The International Bar Association wrote a scathing report exposing flaws in the Egyptian court system in February, and Clooney was threatened with arrest for bringing up the report.
The London human rights barrister was warned by Egyptian officials, which Amal explained to The Guardian:
When I went to launch the report, first of all they stopped us from doing it in Cairo. They said: ‘Does the report criticise the army, the judiciary, or the government?’ We said: ‘Well, yes.’ They said: ‘Well then, you’re risking arrest.’
The International Bar Association’s report suggested that the government was not as independent as it could be. Amal and her team had several recommendations, including ending the practice allowing “Egyptian officials to handpick judges for certain politicised cases”.
“That recommendation wasn’t followed,” Amal said, “and we’ve seen the results of that in this particular case where you had a handpicked panel led by a judge who is known for dispensing brutal verdicts. And this one was no different.”
Amal and her team were representing Peter Greste, Baher Mohamed, and Mohamed Fahmy, who all received stiff jail sentences (7-10 years) in June by Judge Mohamed Nagy Shehata, for endangering Egypt’s national security.
Although there was a new judge for a New Year’s Day retrial, Clooney didn’t think the outcome would be any different.
If the idea is: well, there were errors and now there’s going to be a retrial, but then the retrial operates on the same basis as the original one, that doesn’t really mean much…We have to continue and double our efforts to achieve his release in other ways.
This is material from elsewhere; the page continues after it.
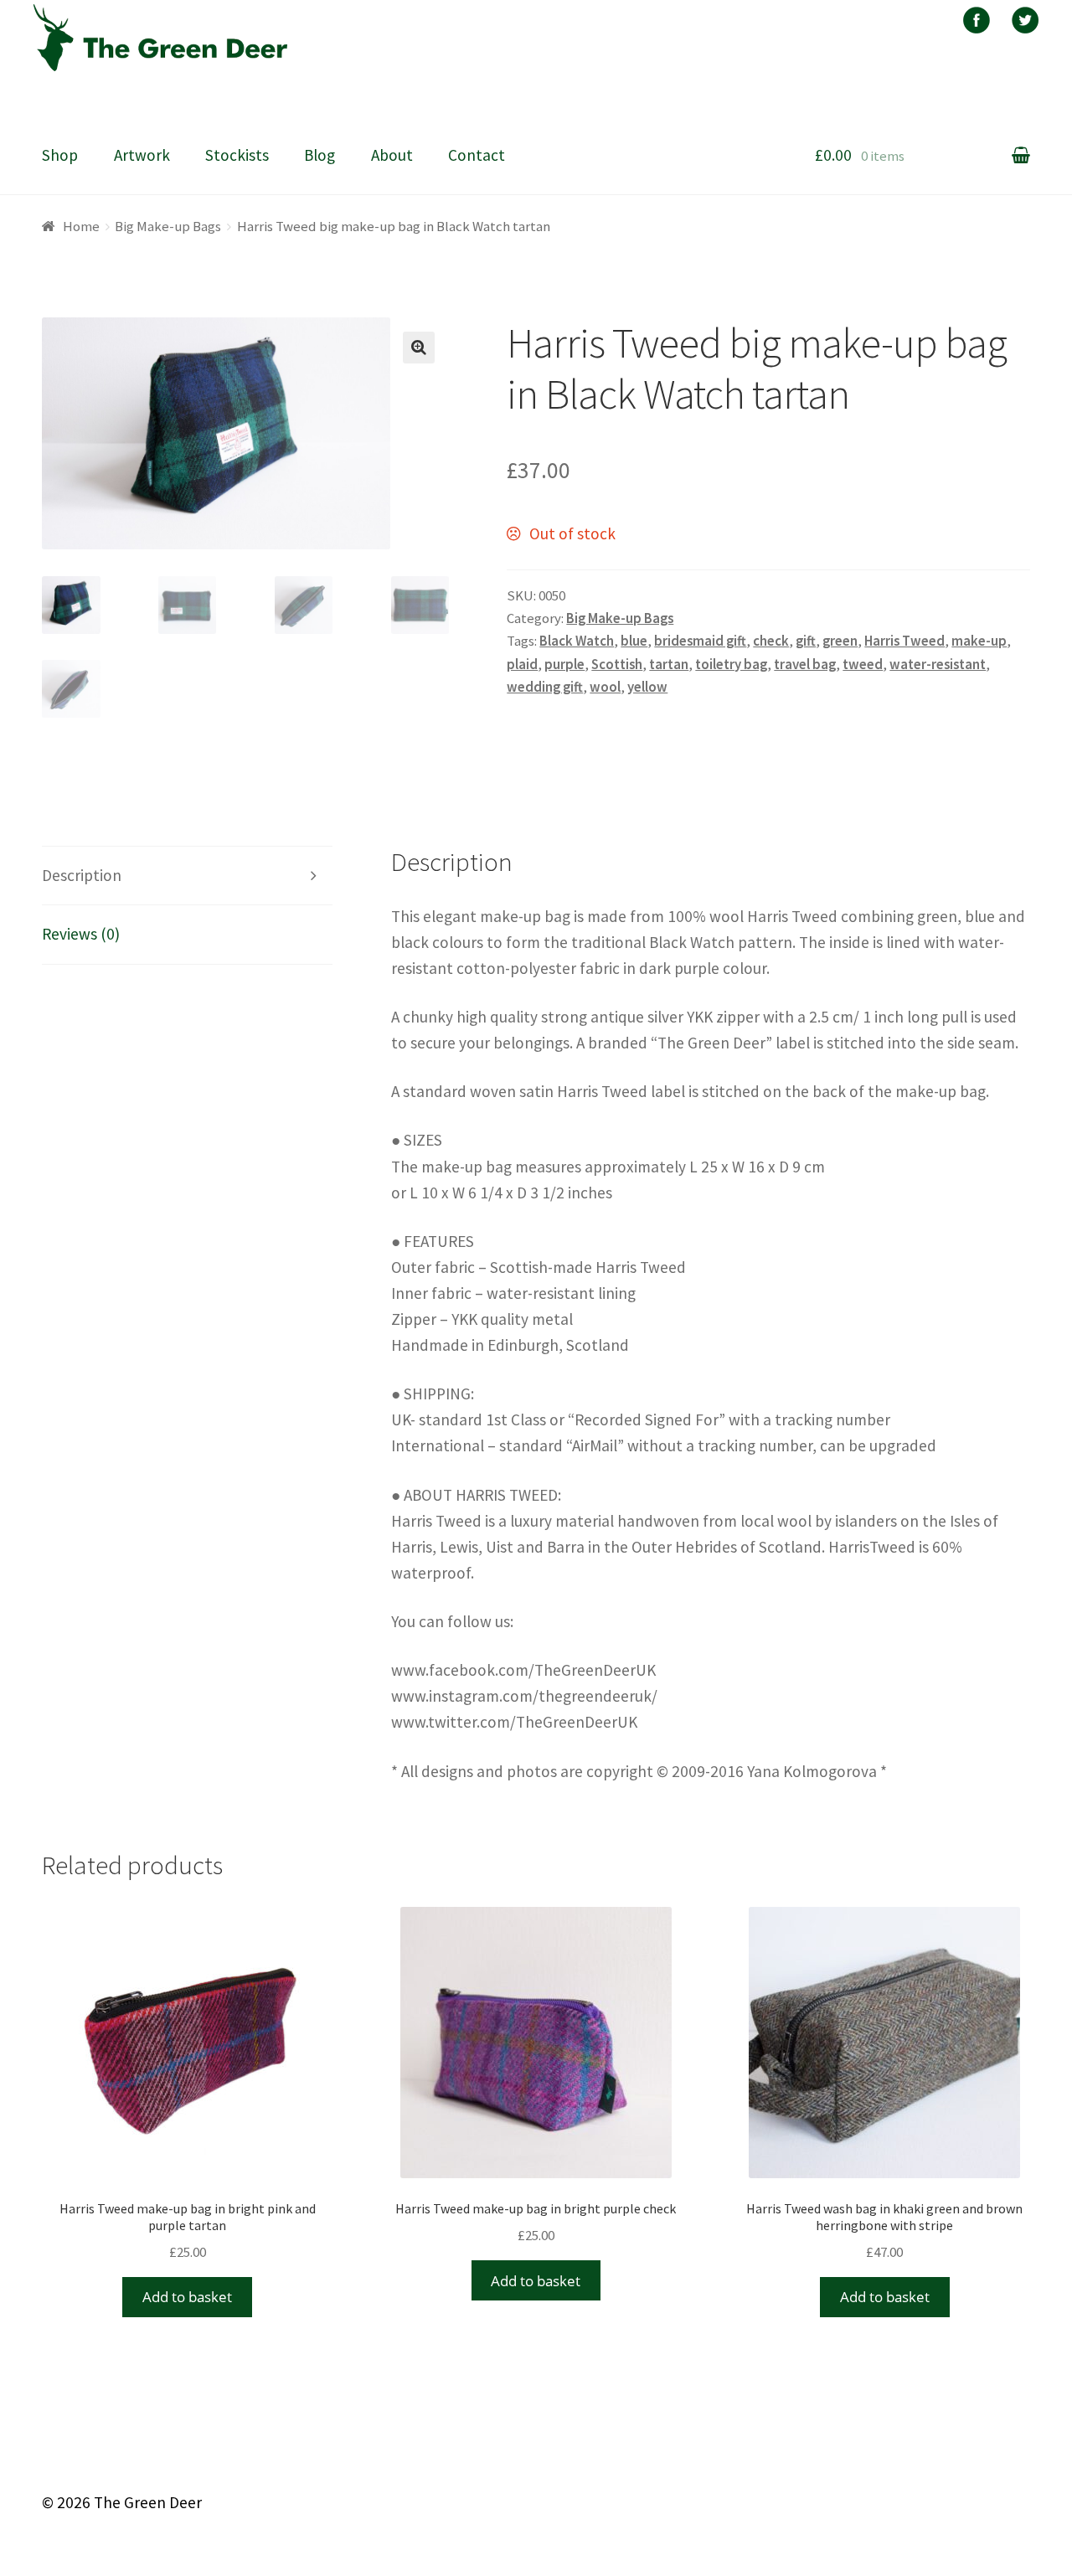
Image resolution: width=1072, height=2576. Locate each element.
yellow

Unfortunately we have to conclude that we can’t rely on these Egyptian court processes to achieve a fair or swift result.
Since her gorgeous wedding to George Clooney in Venice, Amal has continued working full-time (including traveling to Greece to discuss the country’s bid for the return of the Parthenon marbles from Britain) and was also named Barbara Walters‘ “Most Fascinating Person of 2014”.